__PROBLEM TO SOLVE__
For the records below, output every line from the one holding "Open C. U. S. Palermo team link" through the final line, unaltered, and no other lines.

-- Opening Marker --

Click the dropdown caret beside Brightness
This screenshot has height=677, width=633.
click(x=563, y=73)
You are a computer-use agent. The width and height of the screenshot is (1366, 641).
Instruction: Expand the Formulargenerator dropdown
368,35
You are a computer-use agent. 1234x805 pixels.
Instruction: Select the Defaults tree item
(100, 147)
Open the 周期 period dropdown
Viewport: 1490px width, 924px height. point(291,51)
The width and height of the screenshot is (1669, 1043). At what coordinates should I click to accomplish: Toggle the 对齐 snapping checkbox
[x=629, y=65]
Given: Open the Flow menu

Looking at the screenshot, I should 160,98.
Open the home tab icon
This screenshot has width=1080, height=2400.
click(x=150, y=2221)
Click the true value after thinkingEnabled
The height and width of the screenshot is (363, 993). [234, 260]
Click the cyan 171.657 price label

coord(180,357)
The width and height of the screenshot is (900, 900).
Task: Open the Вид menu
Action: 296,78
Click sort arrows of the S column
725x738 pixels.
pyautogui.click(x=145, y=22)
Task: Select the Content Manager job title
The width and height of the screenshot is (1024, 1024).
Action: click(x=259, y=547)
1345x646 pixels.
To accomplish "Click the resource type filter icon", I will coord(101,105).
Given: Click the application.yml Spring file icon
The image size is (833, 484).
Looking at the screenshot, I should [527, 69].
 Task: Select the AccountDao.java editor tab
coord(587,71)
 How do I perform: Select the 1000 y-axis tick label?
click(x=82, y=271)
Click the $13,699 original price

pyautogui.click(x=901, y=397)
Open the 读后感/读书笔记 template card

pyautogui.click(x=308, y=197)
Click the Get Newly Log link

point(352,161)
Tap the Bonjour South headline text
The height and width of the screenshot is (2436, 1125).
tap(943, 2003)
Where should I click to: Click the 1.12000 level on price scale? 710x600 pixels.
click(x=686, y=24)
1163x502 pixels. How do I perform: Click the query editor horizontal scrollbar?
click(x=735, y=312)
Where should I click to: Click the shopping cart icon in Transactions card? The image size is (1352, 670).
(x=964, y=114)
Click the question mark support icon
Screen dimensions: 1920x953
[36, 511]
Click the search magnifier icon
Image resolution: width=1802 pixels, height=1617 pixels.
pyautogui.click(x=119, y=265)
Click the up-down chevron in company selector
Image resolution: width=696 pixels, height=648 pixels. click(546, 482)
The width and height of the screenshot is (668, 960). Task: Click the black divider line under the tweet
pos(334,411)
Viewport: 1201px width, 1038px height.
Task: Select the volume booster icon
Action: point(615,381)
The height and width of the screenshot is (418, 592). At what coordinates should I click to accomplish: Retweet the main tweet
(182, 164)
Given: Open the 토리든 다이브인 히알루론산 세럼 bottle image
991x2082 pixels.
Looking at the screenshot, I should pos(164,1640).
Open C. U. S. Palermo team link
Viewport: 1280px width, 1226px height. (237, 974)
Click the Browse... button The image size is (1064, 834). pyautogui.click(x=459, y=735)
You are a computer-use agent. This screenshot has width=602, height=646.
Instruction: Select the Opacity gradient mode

-- Closing Marker --

__SOLUTION FOR THIS PROBLEM__
Open C. U. S. Palermo team link
Viewport: 1280px width, 1226px height. (237, 974)
Click the Browse... button The image size is (1064, 834). pyautogui.click(x=459, y=735)
You are a computer-use agent. This screenshot has width=602, height=646.
Instruction: Select the Opacity gradient mode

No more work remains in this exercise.